The #9 pick in a barely-mediocre draft doesn’t seem like much of a return for a player that Phoenix projects as their starting point guard on a team with championship aspirations. But there were other considerations for Indiana. Dunn has never seemed entirely comfortable using Phillips at the point, which has always somewhat limited her value. She also only had one year left on her contract – a deal she signed with Phoenix as a restricted free agent, ironically enough, only for Indiana to match – so the Fever could well have lost her for nothing in a year’s time. The team salary cap, a virtual afterthought for the last year or two in the WNBA, will also have played a role. With Catchings, January and Zellous all on big deals, and Douglas, Erlana Larkins and maybe Jessica Davenport heading for new ones, money could be getting tight. The combination of all those factors – and maybe knowing more about her health than any of us do – at least makes the deal more understandable.
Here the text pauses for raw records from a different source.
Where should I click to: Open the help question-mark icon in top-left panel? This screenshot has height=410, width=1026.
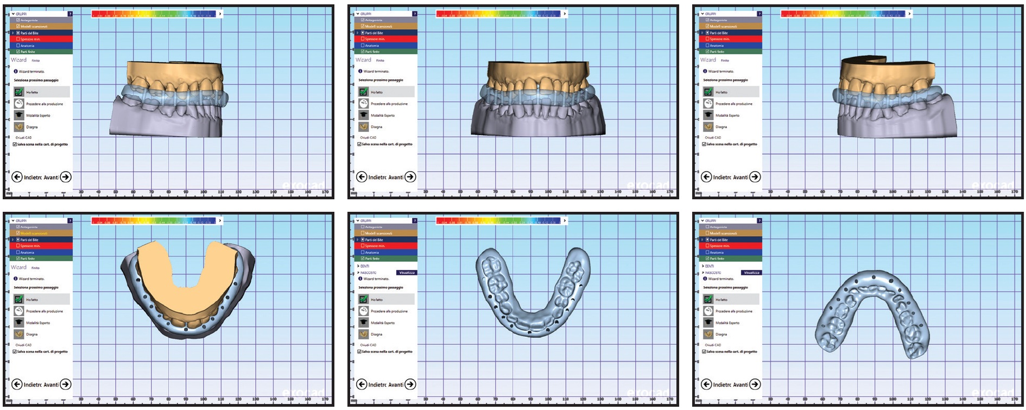[70, 14]
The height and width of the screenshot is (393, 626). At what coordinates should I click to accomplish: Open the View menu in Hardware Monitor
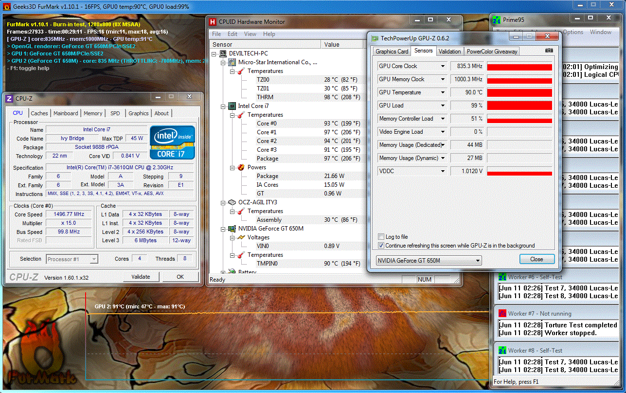point(250,34)
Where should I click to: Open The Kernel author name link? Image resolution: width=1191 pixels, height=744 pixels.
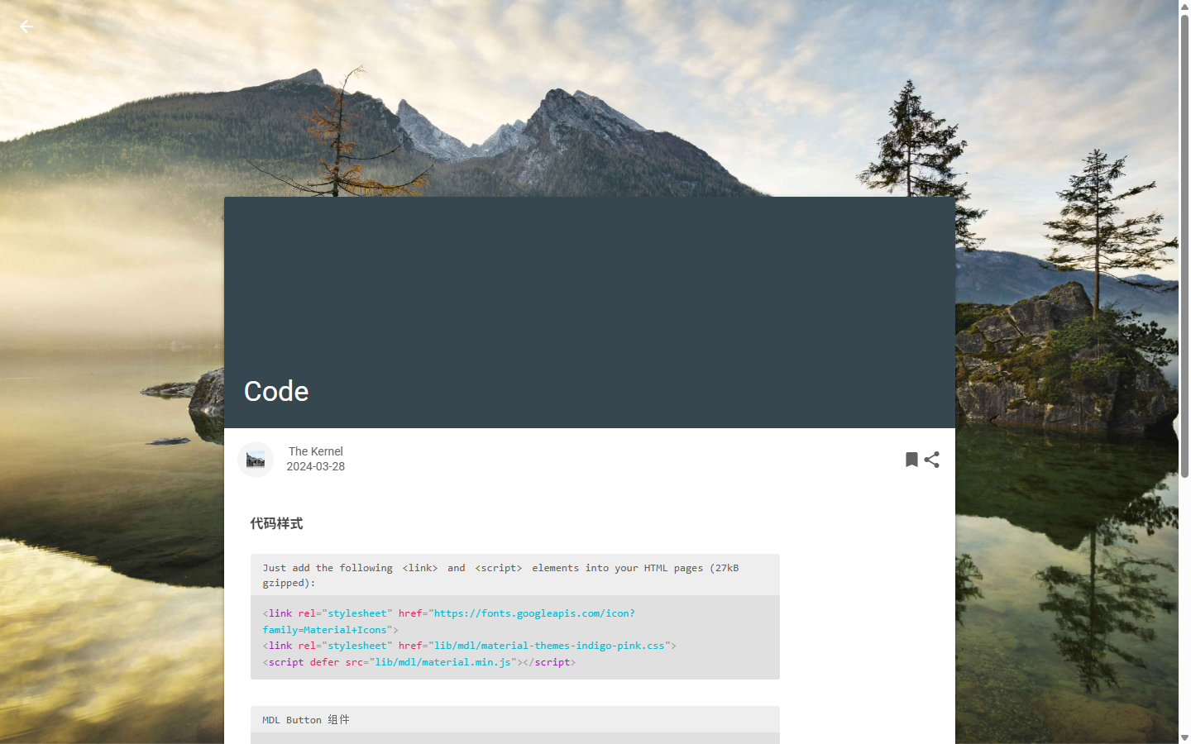[315, 451]
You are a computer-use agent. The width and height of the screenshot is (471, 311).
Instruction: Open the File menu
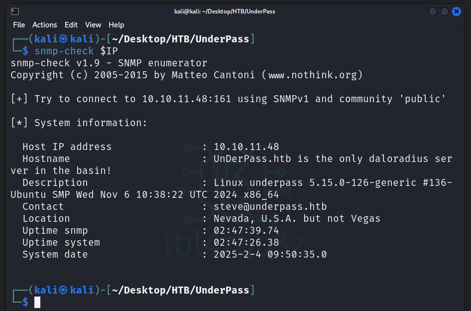(x=19, y=24)
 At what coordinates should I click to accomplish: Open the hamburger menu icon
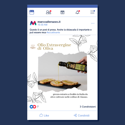[93, 12]
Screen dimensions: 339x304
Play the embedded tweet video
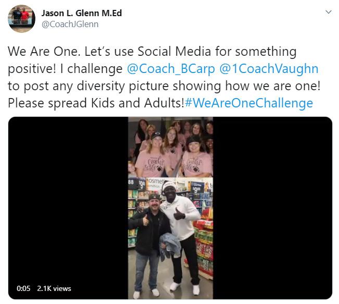coord(170,208)
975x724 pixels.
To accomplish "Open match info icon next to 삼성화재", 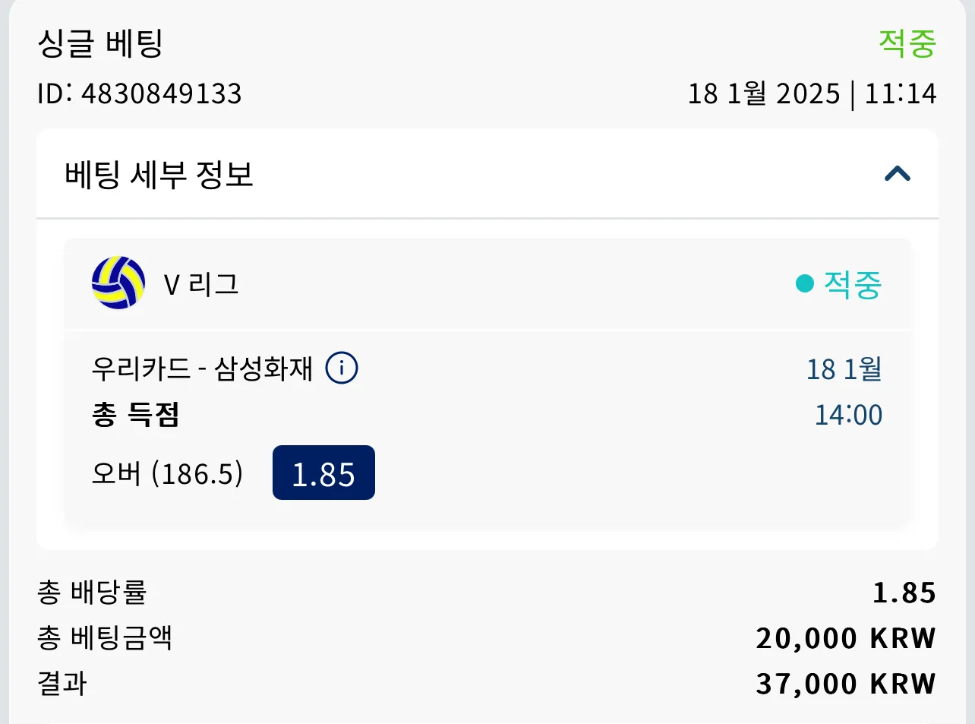I will [x=342, y=368].
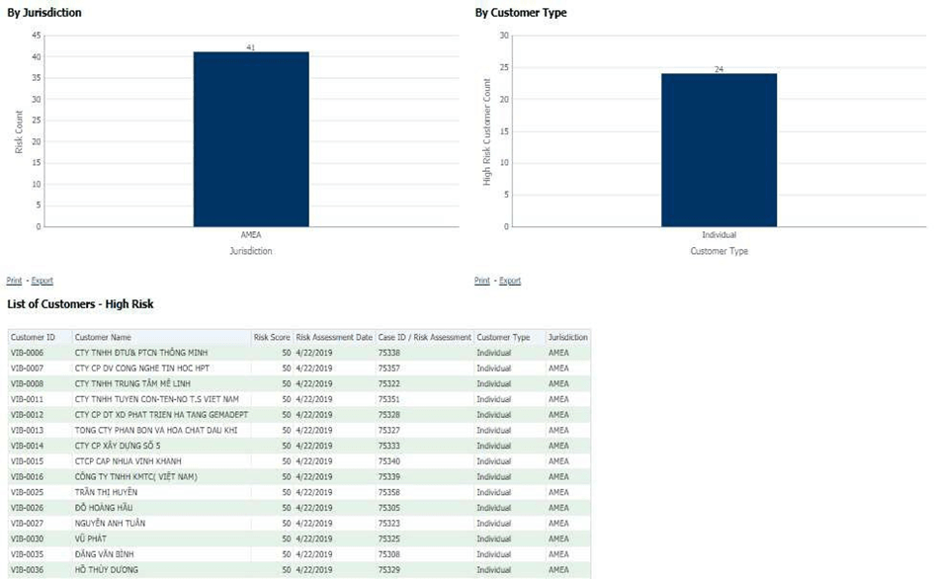Click the By Jurisdiction section title
The height and width of the screenshot is (579, 934).
43,12
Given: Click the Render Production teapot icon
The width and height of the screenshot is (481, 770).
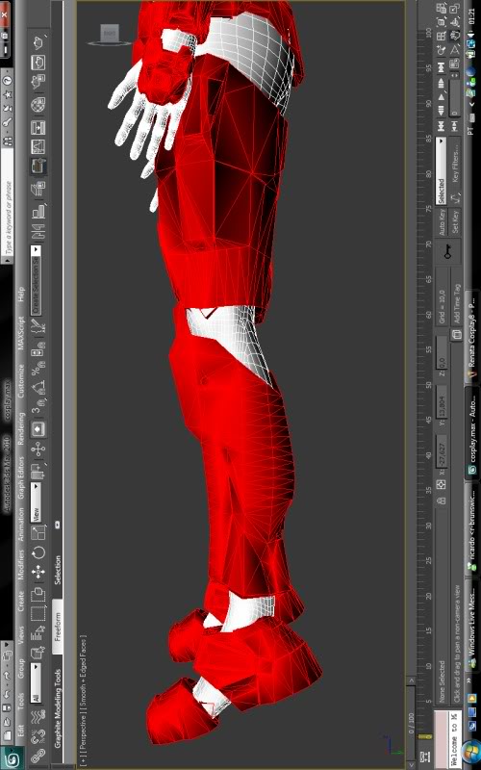Looking at the screenshot, I should [x=38, y=43].
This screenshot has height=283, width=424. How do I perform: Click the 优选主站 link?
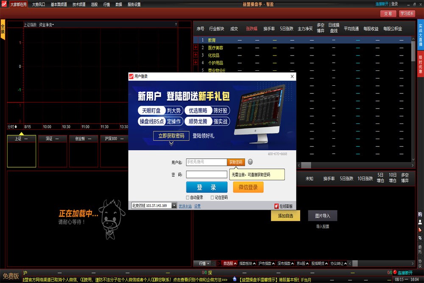pos(185,206)
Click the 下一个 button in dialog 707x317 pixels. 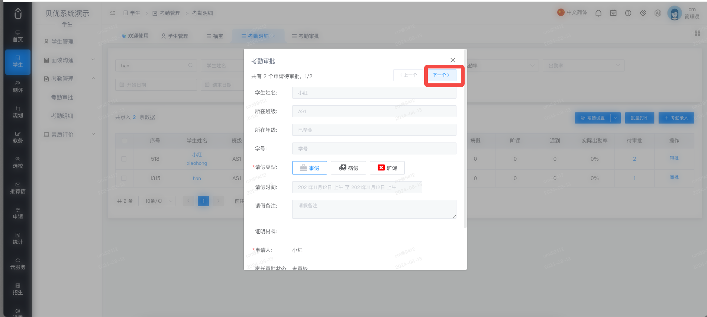441,75
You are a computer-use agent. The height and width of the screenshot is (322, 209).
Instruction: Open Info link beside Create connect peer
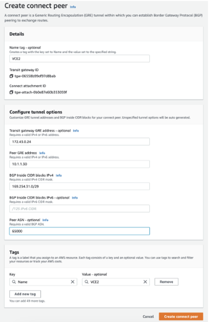click(73, 7)
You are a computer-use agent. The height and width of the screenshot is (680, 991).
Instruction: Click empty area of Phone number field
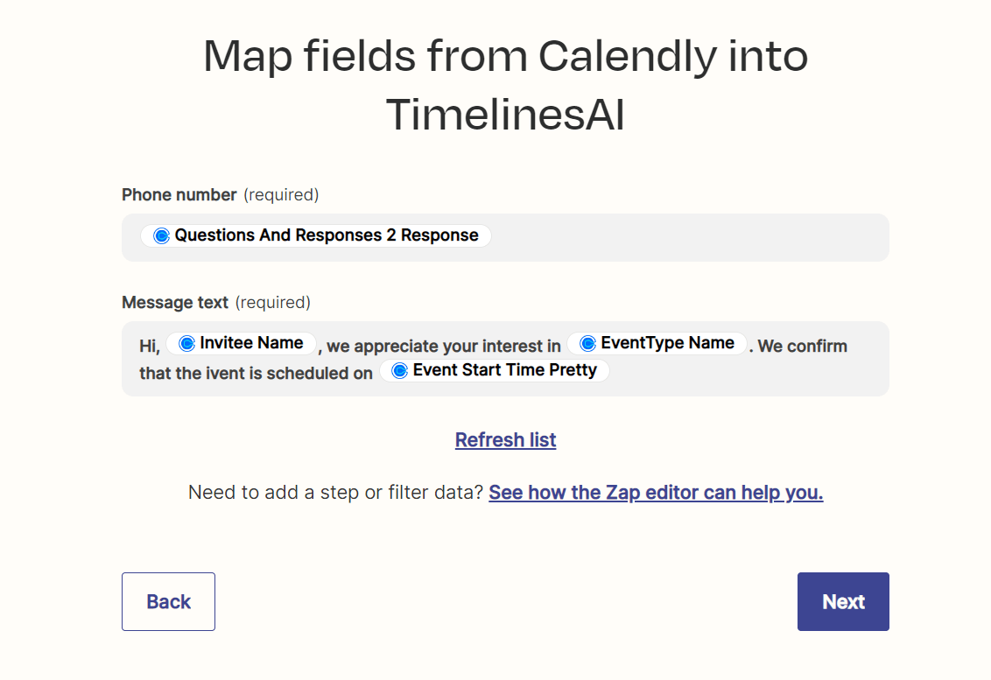tap(692, 237)
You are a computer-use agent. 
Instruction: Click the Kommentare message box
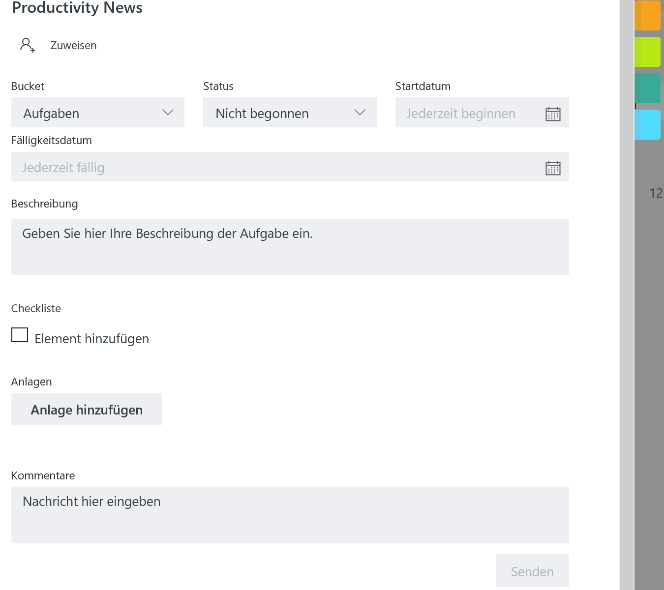pos(290,515)
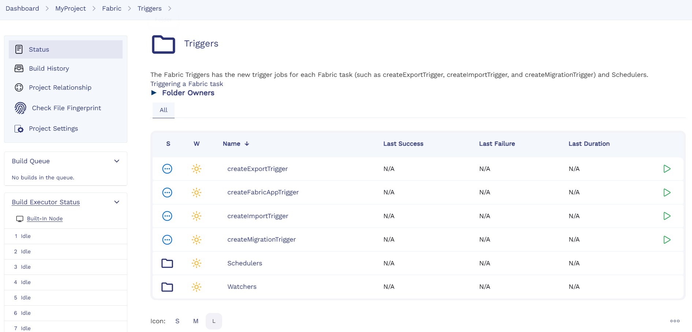Click the Build History icon in sidebar
This screenshot has height=332, width=692.
[19, 68]
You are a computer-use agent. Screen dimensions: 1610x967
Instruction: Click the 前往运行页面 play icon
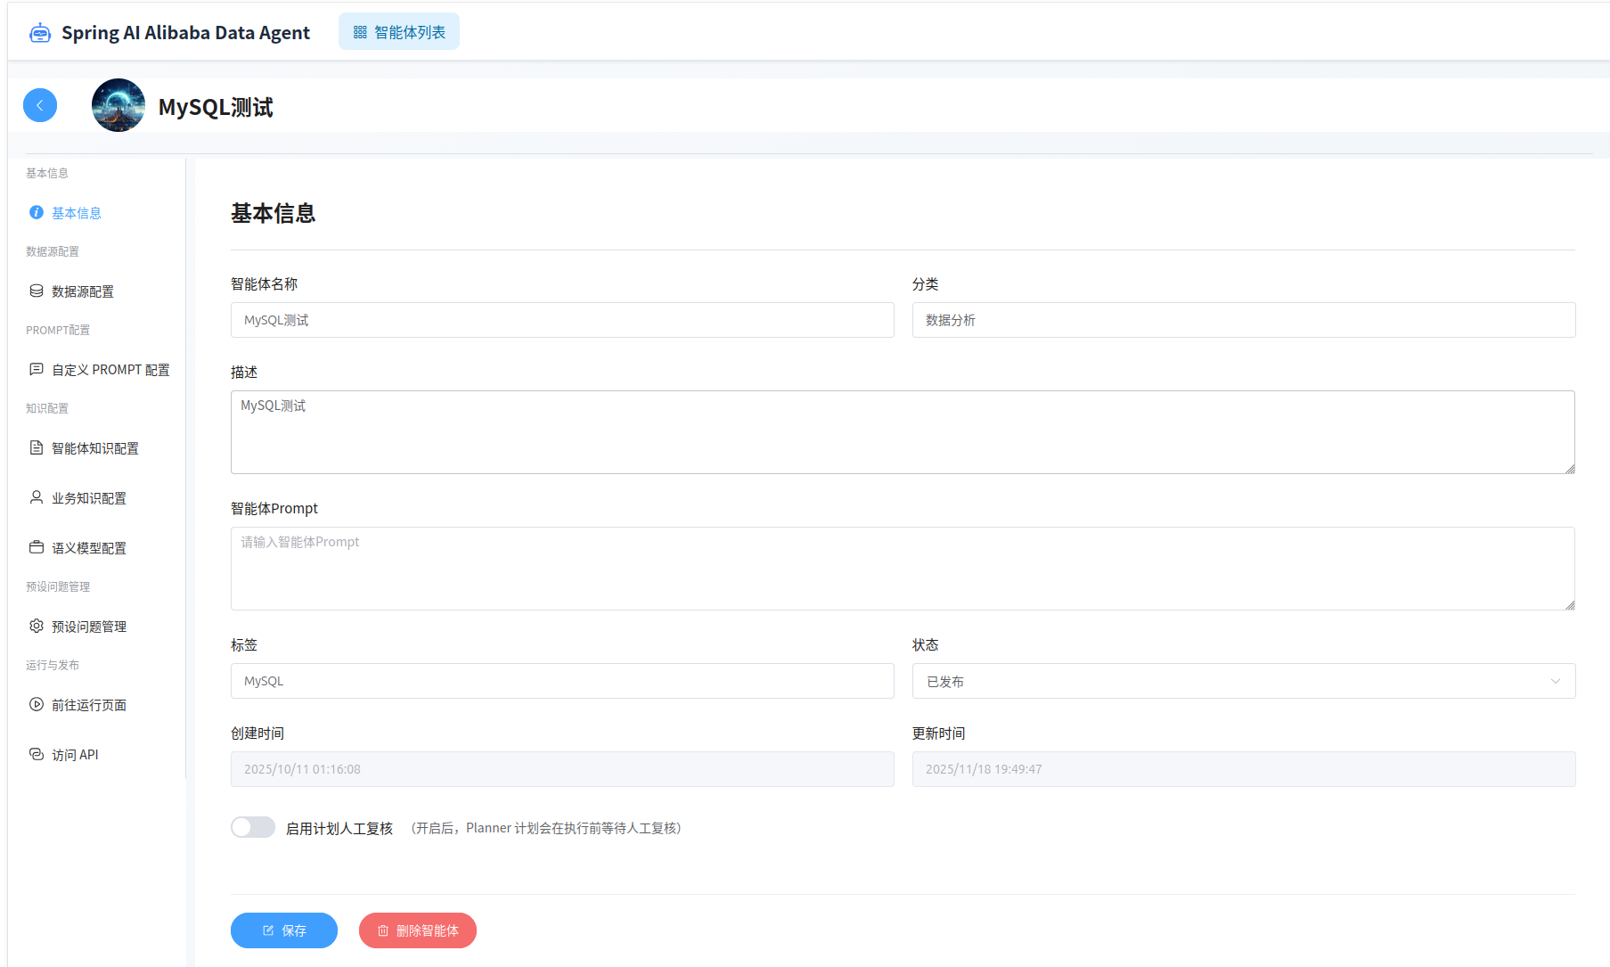37,704
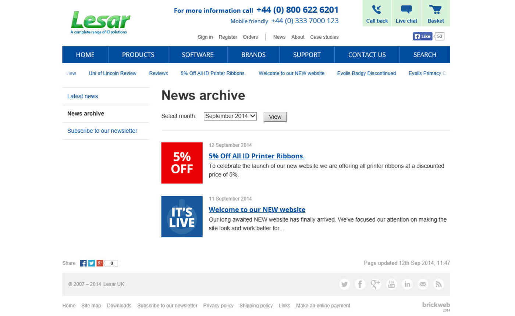Share page via Facebook share icon
Screen dimensions: 515x316
click(84, 263)
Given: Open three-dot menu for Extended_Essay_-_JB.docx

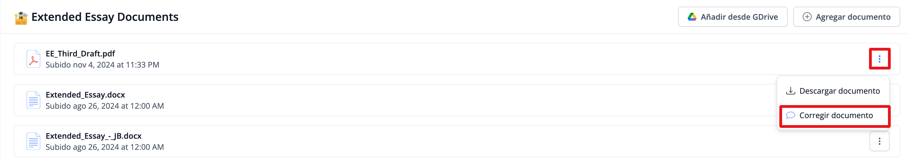Looking at the screenshot, I should 879,141.
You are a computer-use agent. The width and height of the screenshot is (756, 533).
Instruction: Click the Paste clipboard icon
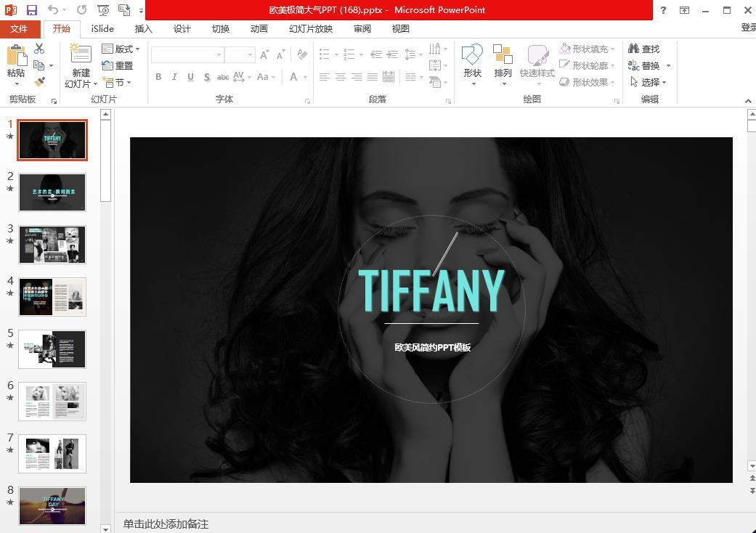click(16, 56)
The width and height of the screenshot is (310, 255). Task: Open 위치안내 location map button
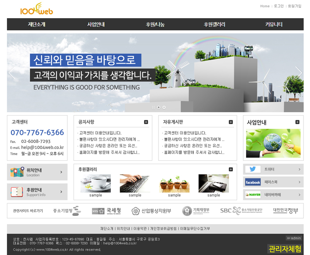coord(37,172)
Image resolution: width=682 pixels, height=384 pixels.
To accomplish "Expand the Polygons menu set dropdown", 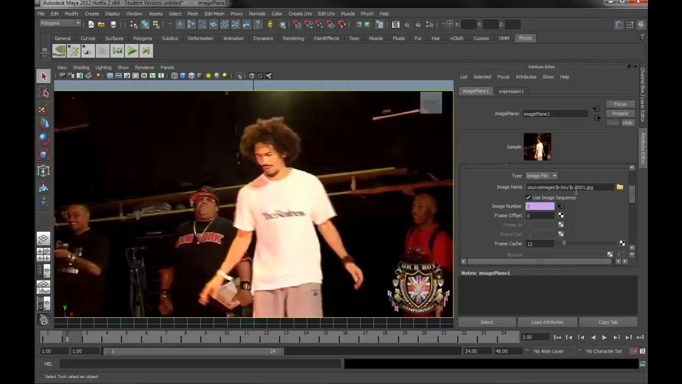I will pos(60,23).
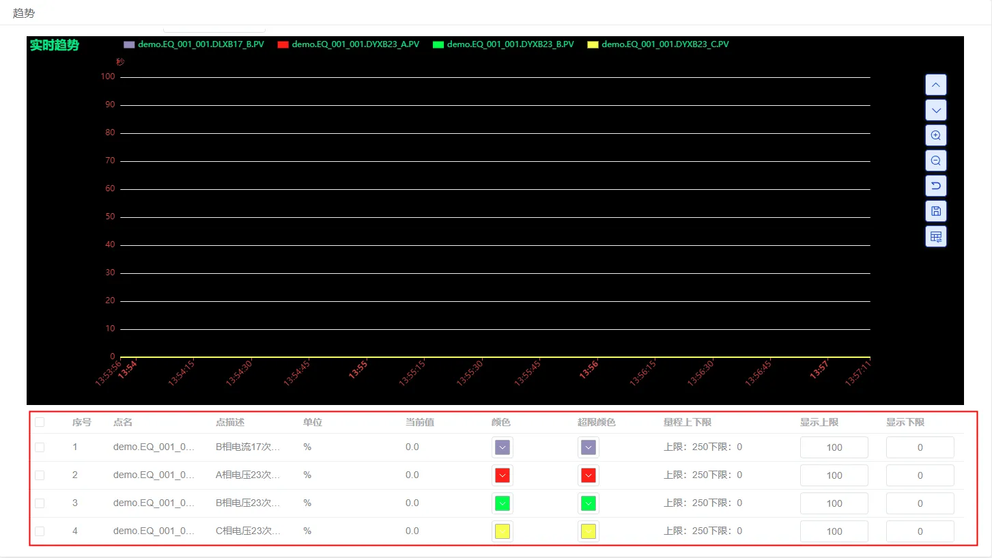
Task: Click the 点描述 column header
Action: tap(230, 422)
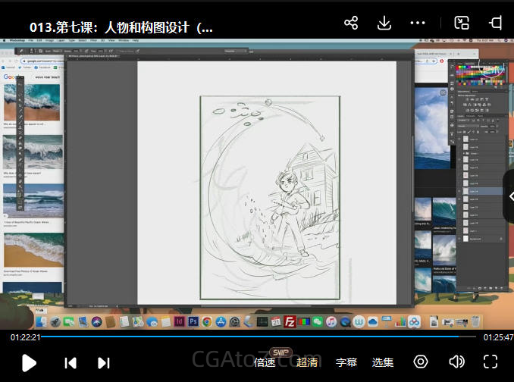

The player they received is also worth a mention. Lynetta Kizer is a big body, and in a perfect Fever world could end up the offensive version of what they discovered with Larkins a couple of years ago. Kizer rarely saw much playing time in Phoenix behind the likes of Bonner, Griner and Candice Dupree, but she’s a got size, she’s relatively mobile, and has shown off some occasional flashes of scoring touch. At the very least she’d be a step up from Jasmine Hassell and Sasha Goodlett, both of whom took the floor for the Fever last season.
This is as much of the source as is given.